Something Terrible

It seems that 20 year old Jimmie Dawkins had some problems. Police say  last year after they were called about an argument with his mother Sonia Taylor, 44, they took him to a psychiatric hospital for an evaluation. And they were at the home twice on Mon. once at 3am and again at 3pm. Monday’s call was allegedly also in regards to an argument with his mother. Police say there was no signs of violence, so there was no arrest Monday.

There were other problems in the home. Mom’s boyfriend had recently had a stroke and was confined to a wheelchair and required the services of a home health aide. The boyfriend’s nephew had also come from Jamaica to help care for his uncle.

Police received another call from the home on Wednesday morning. His mother told the police to hurry or

“something terrible was going to happen,”

By the time they arrived a few minutes later it was too late. They found the mother Sonia Taylor, the boyfriend Arnold Lawson, 47, and the home health aide Syndia Boye (some reports say her name was Brye,) 28, dead from gunshot wounds to the face. Dawkins had also shot himself in the head.

The nephew was the only person left alive. He told police that he was in the room with his uncle when the Dawkins burst in with a gun. After shooting Arnold Lawson, Dawkins then allegedly shot the nephew. The bullet struck him in the leg and he fell over into a closet. He played dead and the shooter left the room he then left the home through a window.

The weapon was found near Dawkins body.

Police say the mother was increasingly frustrated with her son being unemployed and spending his days smoking marijuana and that he acted irrationally. Family has said that the mother was concerned that he might hurt someone in the family and that police did not arrest him when they were called.

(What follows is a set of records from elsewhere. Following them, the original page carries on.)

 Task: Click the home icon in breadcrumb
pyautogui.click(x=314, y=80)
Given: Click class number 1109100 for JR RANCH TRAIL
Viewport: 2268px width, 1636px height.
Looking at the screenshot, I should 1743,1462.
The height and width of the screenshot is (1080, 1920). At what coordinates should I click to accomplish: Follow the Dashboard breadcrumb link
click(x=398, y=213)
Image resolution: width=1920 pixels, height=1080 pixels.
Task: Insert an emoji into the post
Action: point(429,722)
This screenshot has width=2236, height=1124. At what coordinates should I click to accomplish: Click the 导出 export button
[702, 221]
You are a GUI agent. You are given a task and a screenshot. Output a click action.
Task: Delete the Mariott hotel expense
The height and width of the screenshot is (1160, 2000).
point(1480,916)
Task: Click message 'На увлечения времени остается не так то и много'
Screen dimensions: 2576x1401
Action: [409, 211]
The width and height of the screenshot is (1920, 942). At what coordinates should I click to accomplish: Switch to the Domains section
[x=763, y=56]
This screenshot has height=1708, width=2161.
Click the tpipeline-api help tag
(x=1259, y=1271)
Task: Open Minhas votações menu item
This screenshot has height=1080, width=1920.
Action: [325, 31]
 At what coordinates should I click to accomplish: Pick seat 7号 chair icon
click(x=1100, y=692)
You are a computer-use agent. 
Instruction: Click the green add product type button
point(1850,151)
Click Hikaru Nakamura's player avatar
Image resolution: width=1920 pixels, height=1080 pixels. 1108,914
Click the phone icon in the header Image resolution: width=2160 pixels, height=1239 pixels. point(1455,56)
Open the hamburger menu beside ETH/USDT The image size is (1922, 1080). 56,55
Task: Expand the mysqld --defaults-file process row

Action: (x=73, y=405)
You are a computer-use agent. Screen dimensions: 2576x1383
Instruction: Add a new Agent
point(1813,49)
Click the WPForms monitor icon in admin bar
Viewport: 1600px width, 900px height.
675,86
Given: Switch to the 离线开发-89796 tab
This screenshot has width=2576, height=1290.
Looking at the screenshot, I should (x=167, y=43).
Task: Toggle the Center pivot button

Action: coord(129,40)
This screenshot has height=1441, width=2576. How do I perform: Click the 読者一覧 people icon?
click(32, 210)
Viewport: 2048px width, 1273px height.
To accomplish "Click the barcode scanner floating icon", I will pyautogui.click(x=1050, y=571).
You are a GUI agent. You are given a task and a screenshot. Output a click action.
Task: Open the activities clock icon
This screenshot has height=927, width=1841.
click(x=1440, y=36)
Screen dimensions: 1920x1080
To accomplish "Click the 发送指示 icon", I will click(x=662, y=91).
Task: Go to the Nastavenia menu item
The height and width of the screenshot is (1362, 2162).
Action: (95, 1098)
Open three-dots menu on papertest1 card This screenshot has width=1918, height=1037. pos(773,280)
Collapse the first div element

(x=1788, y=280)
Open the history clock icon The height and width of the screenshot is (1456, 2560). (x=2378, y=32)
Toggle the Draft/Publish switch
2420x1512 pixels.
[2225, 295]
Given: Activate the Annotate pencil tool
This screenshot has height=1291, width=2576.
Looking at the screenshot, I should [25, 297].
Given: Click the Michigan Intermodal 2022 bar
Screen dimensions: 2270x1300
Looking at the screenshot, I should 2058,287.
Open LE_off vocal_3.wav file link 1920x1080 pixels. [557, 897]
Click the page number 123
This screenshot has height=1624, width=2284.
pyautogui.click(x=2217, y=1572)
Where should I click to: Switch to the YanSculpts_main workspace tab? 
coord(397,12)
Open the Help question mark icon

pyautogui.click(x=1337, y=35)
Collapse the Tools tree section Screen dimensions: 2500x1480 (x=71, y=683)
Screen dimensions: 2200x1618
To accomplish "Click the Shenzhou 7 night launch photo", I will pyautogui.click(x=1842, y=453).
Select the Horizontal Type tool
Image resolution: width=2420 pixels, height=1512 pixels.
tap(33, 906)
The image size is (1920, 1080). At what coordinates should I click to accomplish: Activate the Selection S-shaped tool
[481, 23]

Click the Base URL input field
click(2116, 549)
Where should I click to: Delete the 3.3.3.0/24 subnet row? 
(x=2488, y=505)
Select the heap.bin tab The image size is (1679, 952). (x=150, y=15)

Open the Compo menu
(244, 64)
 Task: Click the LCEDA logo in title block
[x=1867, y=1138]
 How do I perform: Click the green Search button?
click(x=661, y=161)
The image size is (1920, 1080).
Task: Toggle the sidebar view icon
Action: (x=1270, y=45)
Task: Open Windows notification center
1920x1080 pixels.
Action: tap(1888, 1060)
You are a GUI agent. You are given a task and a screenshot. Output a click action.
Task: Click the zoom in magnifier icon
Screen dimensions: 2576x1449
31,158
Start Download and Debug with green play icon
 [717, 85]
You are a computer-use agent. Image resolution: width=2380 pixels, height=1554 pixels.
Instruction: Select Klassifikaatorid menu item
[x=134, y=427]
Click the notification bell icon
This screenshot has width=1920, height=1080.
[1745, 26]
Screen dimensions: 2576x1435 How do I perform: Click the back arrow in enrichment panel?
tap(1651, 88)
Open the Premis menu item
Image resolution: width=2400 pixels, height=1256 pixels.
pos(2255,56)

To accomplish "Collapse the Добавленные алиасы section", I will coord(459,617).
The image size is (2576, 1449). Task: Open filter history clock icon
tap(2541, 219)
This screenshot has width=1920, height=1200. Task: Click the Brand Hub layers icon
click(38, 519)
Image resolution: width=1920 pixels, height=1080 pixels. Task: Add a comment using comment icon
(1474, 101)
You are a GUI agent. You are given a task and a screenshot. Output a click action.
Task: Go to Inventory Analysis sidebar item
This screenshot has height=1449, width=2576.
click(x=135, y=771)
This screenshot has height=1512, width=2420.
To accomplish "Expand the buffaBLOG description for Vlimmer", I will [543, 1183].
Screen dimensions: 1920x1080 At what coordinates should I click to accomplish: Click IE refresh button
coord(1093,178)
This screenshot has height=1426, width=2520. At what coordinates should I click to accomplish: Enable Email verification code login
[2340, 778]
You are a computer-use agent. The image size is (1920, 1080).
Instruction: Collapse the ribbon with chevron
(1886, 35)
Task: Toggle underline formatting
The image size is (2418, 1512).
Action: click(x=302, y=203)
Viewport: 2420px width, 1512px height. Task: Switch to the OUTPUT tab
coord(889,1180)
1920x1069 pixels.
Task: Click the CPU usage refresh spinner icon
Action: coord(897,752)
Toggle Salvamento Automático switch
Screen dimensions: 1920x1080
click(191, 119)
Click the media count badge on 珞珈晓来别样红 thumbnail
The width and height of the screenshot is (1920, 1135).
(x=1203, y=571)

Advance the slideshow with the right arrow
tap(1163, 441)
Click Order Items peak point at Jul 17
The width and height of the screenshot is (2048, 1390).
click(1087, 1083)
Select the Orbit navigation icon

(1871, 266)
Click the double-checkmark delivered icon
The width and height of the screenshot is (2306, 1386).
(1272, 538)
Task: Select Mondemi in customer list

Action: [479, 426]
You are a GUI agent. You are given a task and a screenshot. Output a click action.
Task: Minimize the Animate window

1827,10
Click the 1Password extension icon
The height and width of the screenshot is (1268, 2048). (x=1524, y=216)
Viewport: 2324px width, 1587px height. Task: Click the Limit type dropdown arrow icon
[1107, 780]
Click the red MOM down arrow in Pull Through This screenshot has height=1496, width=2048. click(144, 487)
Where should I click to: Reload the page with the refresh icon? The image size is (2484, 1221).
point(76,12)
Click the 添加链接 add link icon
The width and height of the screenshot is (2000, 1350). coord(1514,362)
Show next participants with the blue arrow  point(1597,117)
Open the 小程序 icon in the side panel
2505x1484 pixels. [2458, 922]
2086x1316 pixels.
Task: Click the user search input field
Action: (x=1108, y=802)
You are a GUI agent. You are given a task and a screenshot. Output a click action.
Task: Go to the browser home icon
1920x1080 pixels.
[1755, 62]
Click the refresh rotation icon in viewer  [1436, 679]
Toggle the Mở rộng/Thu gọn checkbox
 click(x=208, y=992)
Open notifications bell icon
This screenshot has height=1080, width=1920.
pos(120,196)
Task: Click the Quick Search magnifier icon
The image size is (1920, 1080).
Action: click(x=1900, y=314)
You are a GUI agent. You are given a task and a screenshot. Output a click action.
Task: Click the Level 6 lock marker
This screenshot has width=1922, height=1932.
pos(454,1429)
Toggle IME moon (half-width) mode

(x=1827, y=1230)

But police say that the mother did not express that fear to them, and they did not have cause to arrest him. Police also say the mother had never gone to court to seek a protection order or an eviction order.               

It is often assumed that when someone starts acting irrationally that you can put them into the hospital and they take medication and get all better. However, it is not that simple.

If the person is an adult, in order to be admitted to the hospital they must either be exhibiting clear signs that they are a threat to themselves or others, or they must sign themselves in voluntarily. If they are admitted for exhibiting signs they might harm themselves or others, they will only be admitted for long enough for an evaluation to be completed (usually two or three days.) In order to force a longer admission, the doctor must obtain a court order.

It can be hard for a parent. If they feel their child is mentally ill, they want to get help for them. They don’t want their ill child to be in jail or homeless. They might be reluctant to force a mentally ill child out of the home, to exist on their own. At the same time they may fear the adult child.

I don’t have the answers to this one. It is a pretty common scenario. Taking them to the hospital might work- but they must be willing to go and to agree to treatment.

Calling the police sometimes works- but they must exhibit signs of violent behavior in front of the officer or you must have evidence their behavior had been violent. You risk their being arrested, but if they are you can speak to the court and try to get the judge to request the mental evaluation.

In order to take them to court for an order declaring them incompetent you must have a doctor’s who has evaluated them. Again you are back to the fact that in order to see a doctor, they must be willing to agree to the treatment.

If all else fails, a family may be forced to make going to a doctor and taking their medication  a condition of remaining in the home. And if they fail to do so, the family may have to follow through with ordering them out of the home. 

No solution is easy with a mentally ill adult child.  If a child shows signs of being ill while they are under 18 it is important to get them the necessary treatment. Because once they turn 18 it becomes much more difficult.


1 Comment

  1. Michelle said,

    April 19, 2007 at 2:58 pm

    It is a very difficult process but if you feel your loved one is “potentially dangerous” you really have to try to step back, take a deep breath and take steps to probate them. Which just means for a time they will be hospitalized and given their meds, see drs. and therapists, etc. Until they think they are well enough to be out, then the carousel begins again..round and round it goes.
    I have a friend with mental illness and the toll it takes on family and friends is unbelievable. It was Never easy but when my friend stopped taking her meds, her sister would take the steps to probate her. Not just for others but for herself. The sad and scarey thing about it is that when youre mentally ill alot of the time the ups and downs are not always the same. Sometimes she would be just giddy and seem off in space. On other occasions she would get very testy and be physical. You never knew which side of her you were going to see. One time I went to her house and she got so angry with me because I was trying to make hr take her meds that she hit me. I had to push her onto her bed. For a minute, I was actually afraid of the look I saw in her eyes. My lifelong girlfriend that I grew up with, since grade school. The girl I was so close with, we were inseperable. That moment she was a stranger to me and I was frightened. From that day forward I approached her with much more reserve, and after I had children my mind would wonder to places I didnt want to go when she would ask me to bring the kids for a visit. I guess my point is that she WAS a gentle soul but mental illness changes you and I dont think anyone can predict where those thoughts they cant control, are going to take them.